* Provided passage *
★ ★ ★ ★ ★ ★ ★

The normal activities of my wife and I became severely restricted because of she is suffering from severe headaches. She has always been so active, and set the pace for the two of us. The continuing worry about her health has made my outlook quite negative.
“I began rewriting a novel that sat on my shelf for nearly seven years. And my band is filming our first music video using only sock puppets.
Living abroad gave me some very interesting and thought provoking experiences, but overall it really gave me the desire to try to make the world a better place and the understanding that what it takes to do that in one place may be vastly different in another place.
I’ve lost 65 pounds this past year and it's been such a life changing experience. I've changed my relationship with food and claimed accountability for my health and body and I feel good. Plus it's a lot more fun to go clothes shopping!

★ ★ ★ ★ ★ ★ ★

* Data section *

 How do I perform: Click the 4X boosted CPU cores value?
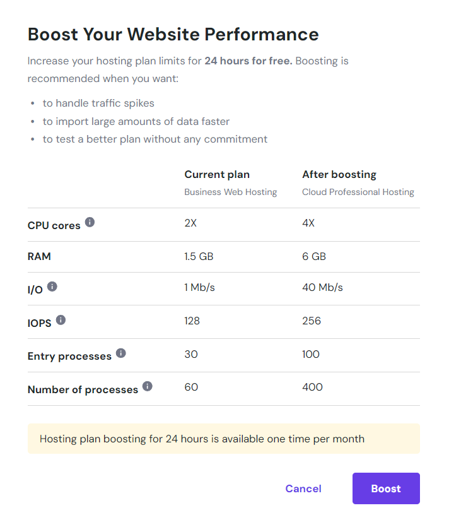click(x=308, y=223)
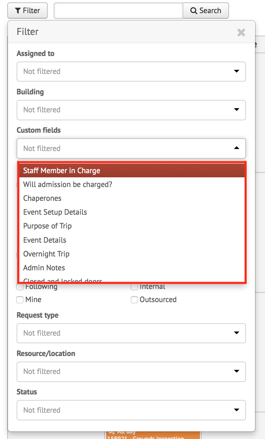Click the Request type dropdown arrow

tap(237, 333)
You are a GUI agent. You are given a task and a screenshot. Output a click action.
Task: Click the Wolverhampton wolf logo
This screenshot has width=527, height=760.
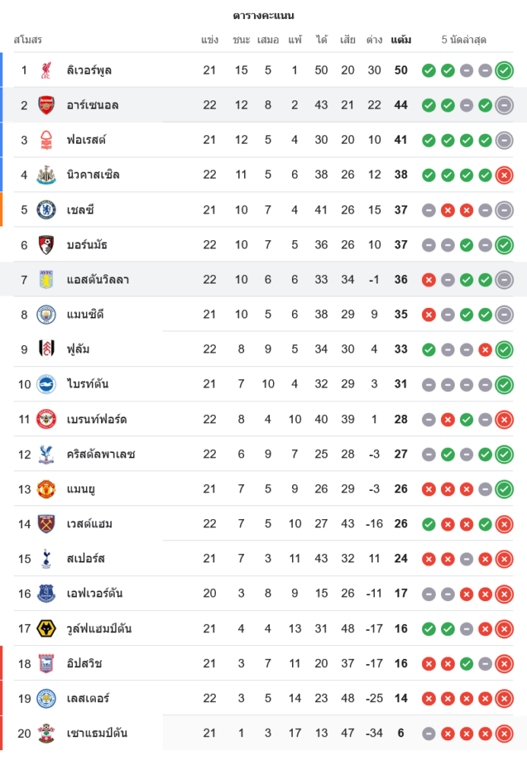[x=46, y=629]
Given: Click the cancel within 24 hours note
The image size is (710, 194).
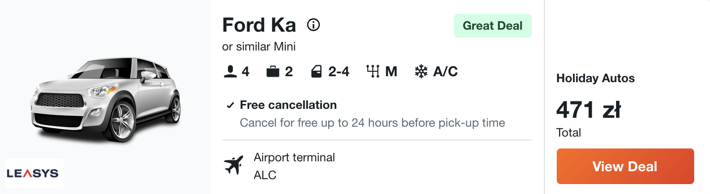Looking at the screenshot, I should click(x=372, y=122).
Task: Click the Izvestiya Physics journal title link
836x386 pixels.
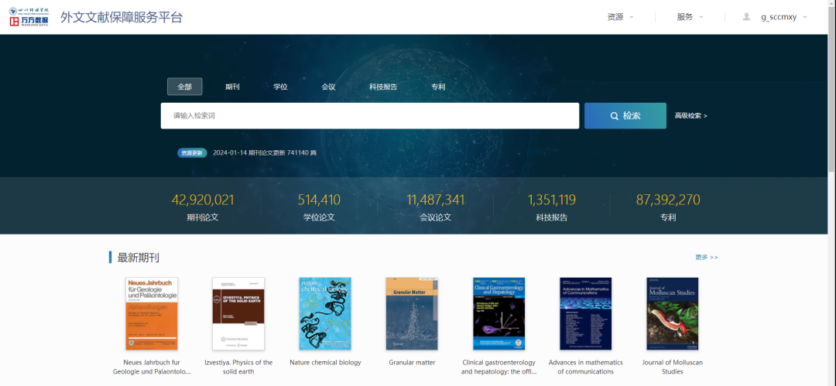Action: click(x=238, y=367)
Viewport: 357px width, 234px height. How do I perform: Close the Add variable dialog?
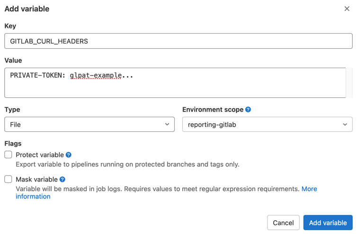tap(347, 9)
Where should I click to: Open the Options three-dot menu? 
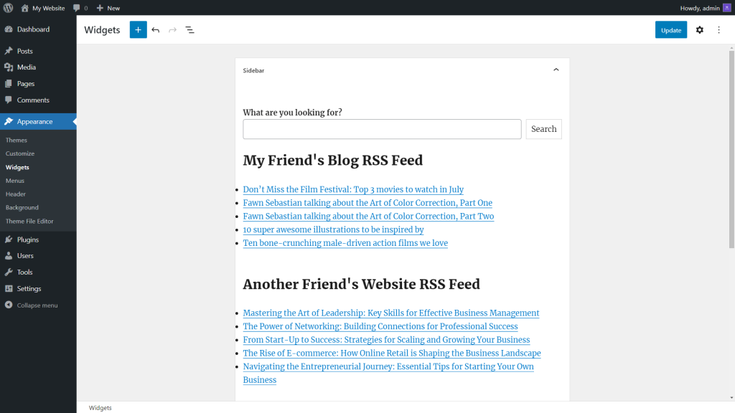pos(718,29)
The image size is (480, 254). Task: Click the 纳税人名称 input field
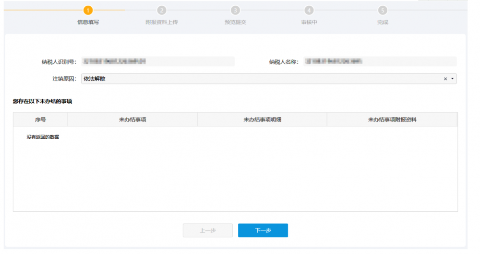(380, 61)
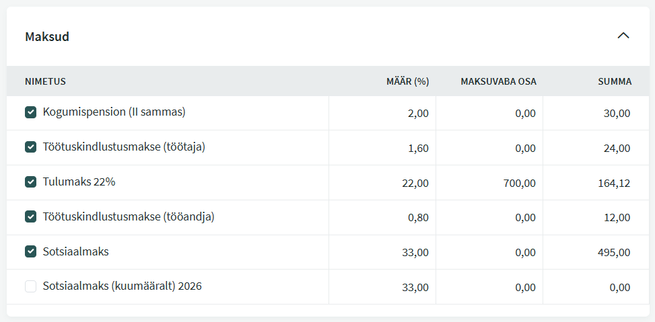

★ ★ ★ ★ ★ ★ ★

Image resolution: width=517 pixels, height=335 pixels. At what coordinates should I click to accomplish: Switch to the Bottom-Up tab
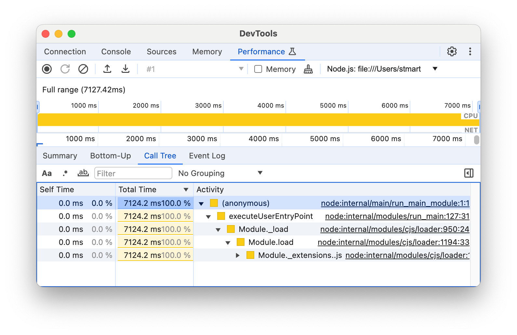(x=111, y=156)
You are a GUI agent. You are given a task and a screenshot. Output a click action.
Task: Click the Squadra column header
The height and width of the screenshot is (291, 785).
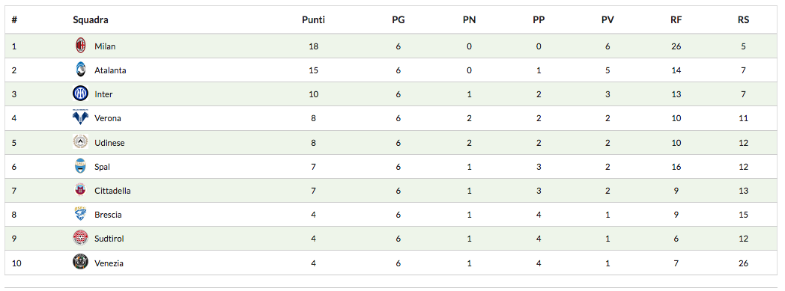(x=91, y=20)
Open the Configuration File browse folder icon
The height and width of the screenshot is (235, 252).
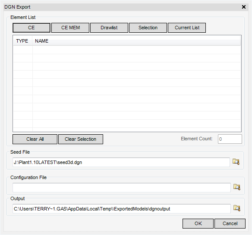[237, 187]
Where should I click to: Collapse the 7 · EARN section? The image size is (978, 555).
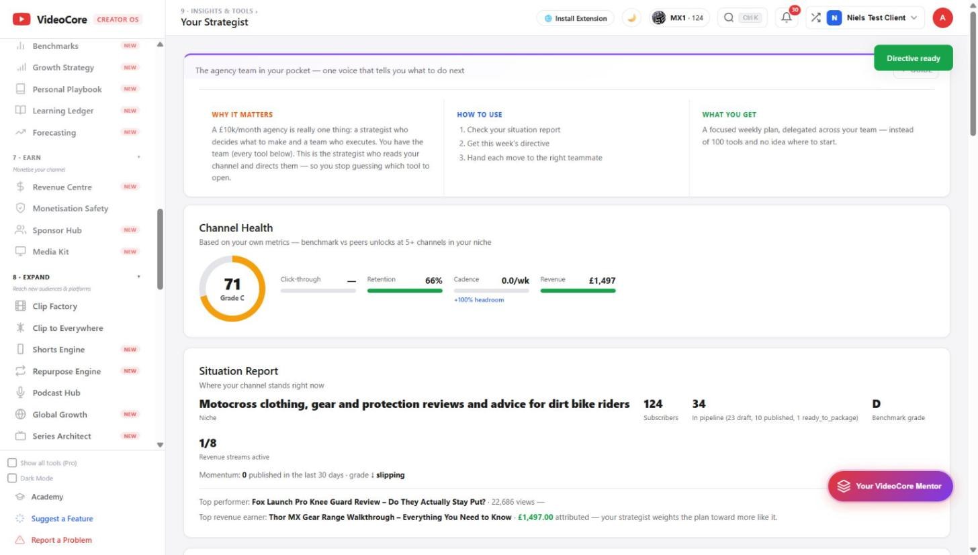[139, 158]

★ ★ ★ ★ ★ ★ ★

* About this task *
Answer from the personal statements:
(a) How long did the novel sit on the shelf before the rewriting began?
(b) How much weight was lost this past year?
(c) What is the band using to film its first music video?

* Exercise answer *
(a) Nearly seven years.
(b) 65 pounds.
(c) Only sock puppets.